Remind your children that everything is made of matter. Matter is anything that takes up space and it is made up of tiny particles. Matter can come in different states, or forms, such as solids, liquids, and gases. Different types of energy, including heat, can change matter. Matter can change states through freezing, melting, evaporation, and condensation. We recommend reviewing the different kinds of matter by screening our Solids, Liquids, and Gases movie.

Review with your children that there are several different states, or forms, of matter. Solids have a definite shape and volume. The particles that make up a solid are closely packed together and do not have much space to move. Thus, solids keep their shape. Liquids flow and do not have a definite shape. Liquids take the shape of their containers. Pour a cup of water in different containers and have children observe how the shape changes. The particles that make up a liquid are farther apart than solids, and they can move around more readily. This allows liquids to flow and spread out. Gases also flow and do not have a definite shape. The particles that make up gases are farther apart than liquids, so gases can spread out in all directions to take the whole space of a container.

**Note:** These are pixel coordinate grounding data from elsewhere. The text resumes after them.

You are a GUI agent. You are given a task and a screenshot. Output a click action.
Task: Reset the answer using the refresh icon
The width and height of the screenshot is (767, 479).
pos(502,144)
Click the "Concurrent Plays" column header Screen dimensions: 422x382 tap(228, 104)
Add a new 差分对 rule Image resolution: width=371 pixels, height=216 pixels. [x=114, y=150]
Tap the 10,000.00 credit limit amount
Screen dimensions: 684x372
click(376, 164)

Different kinds of energy can cause matter to change states. Most children have experience with ice cream melting on a hot day or ice cubes melting in a glass. When a substance melts, it goes from a solid to a liquid. Heat causes the temperature of the substance to increase and particles to gain more energy. They are able to move faster and flow, causing a solid to change into a liquid.

Many children have poured liquid water into an ice cube tray and put it in the freezer to make ice, which is a solid. When a substance freezes, it loses heat and energy. Particles slow down and become more packed together. This causes liquids to change into solids. The freezing point of water is 32 degrees Fahrenheit. Different substances have different freezing points.

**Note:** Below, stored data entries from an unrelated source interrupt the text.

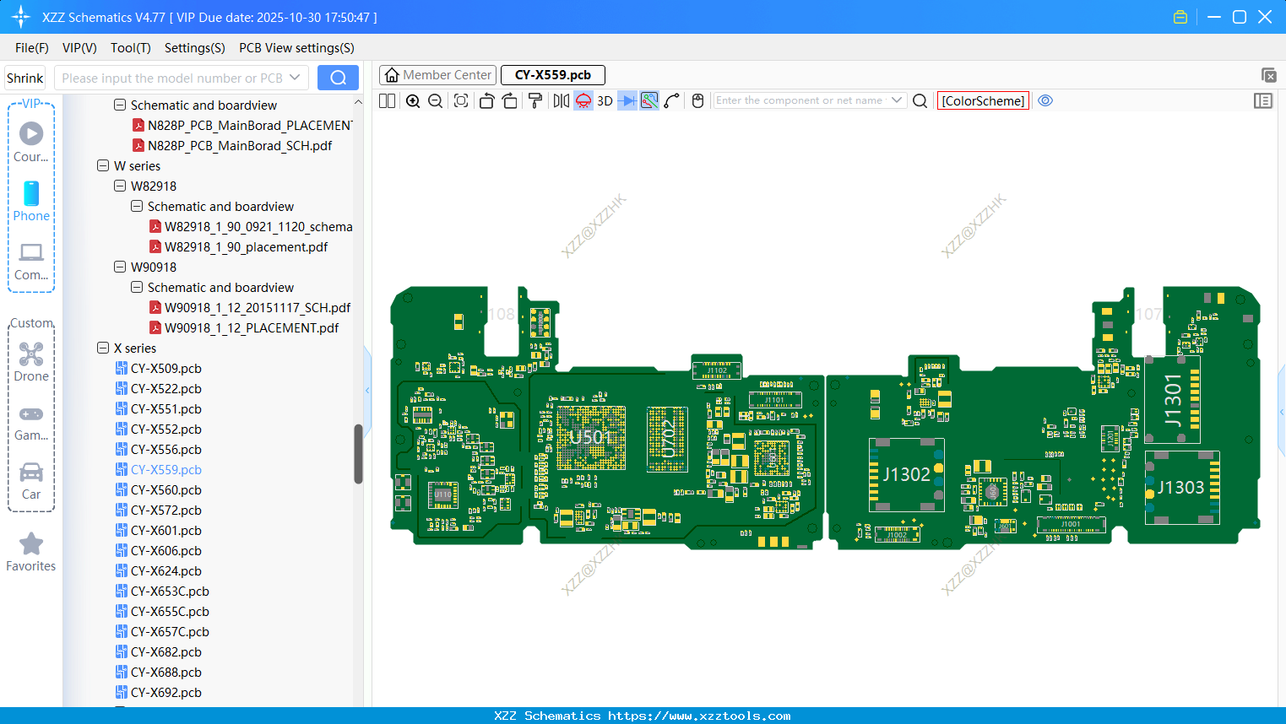Image resolution: width=1286 pixels, height=724 pixels.
Task: Toggle the component highlight lamp icon
Action: [x=583, y=100]
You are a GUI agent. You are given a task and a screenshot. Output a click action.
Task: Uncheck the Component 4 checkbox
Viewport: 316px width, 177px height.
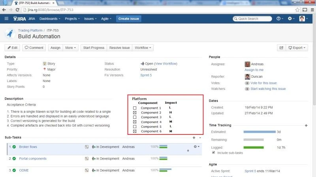pos(134,122)
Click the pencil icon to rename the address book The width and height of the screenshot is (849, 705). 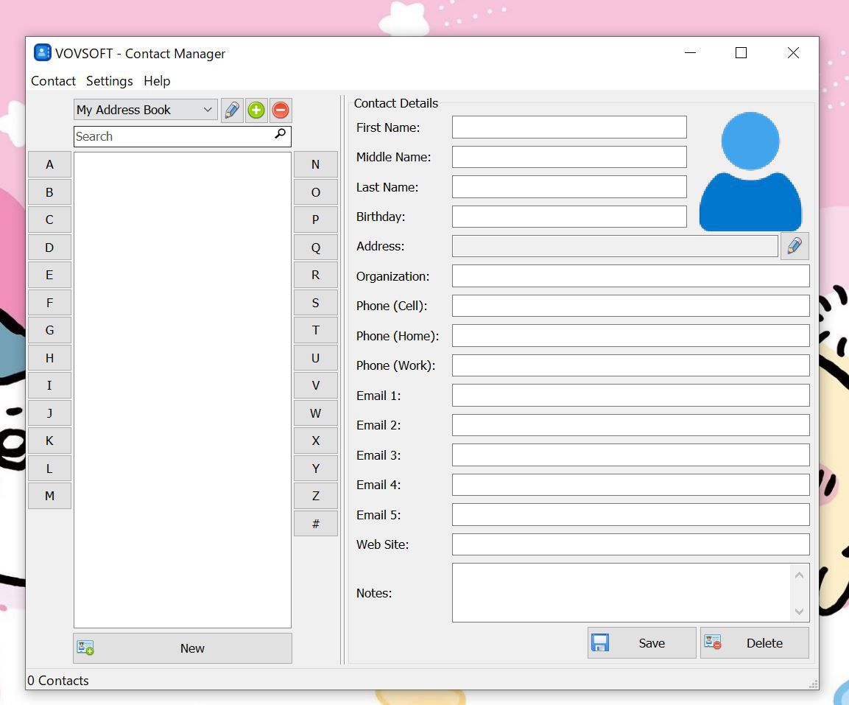pos(231,109)
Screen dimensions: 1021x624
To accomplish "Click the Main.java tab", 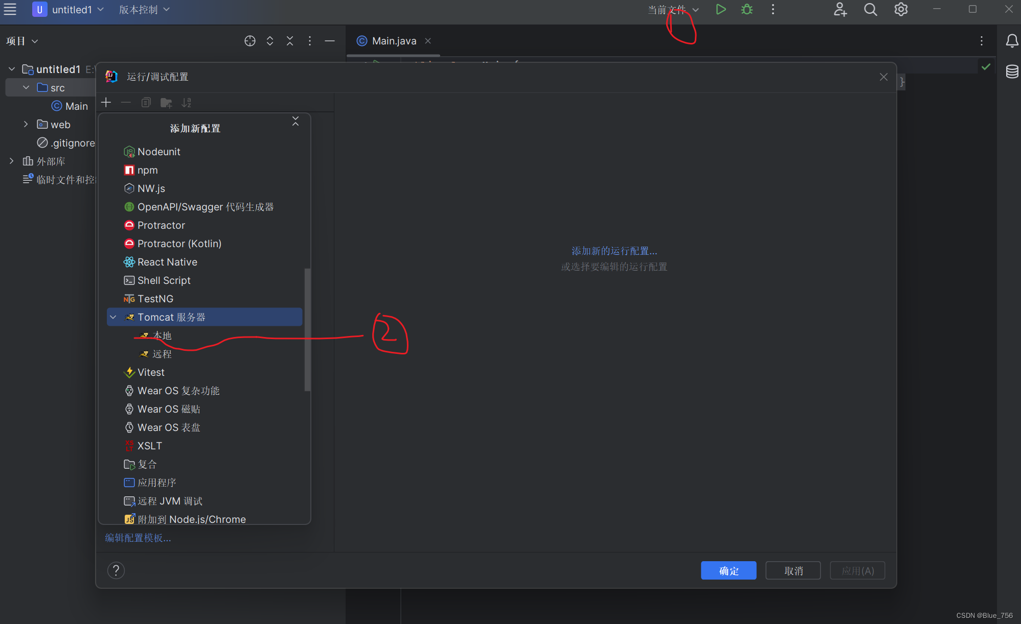I will coord(392,40).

Adding heat to a substance can cause matter to change states. When a tea kettle full of liquid water is put on a stove, the temperature begins to rise. Particles gain more energy and are able to move and spread out more. When water boils, the liquid turns to a gas. This process is called evaporation. Your children may have observed that wet clothes will dry out if they are hung in a warm, sunny spot. The water in the clothes evaporates into the air.

Liquids can change into gases, but gases can also change into liquids. Many children have noticed droplets of water that collect on the side of a cup or glass. Water vapor is a gas in the air and when it comes in contact with the cool glass, the temperature decreases. The particles lose energy, turning the gas into a liquid. This process is called condensation.

Matter is all around us, in many different forms, and it can change. Encourage your children to observe their surroundings and ask questions. Have them make predictions and draw connections to prior knowledge to help them understand the world around them.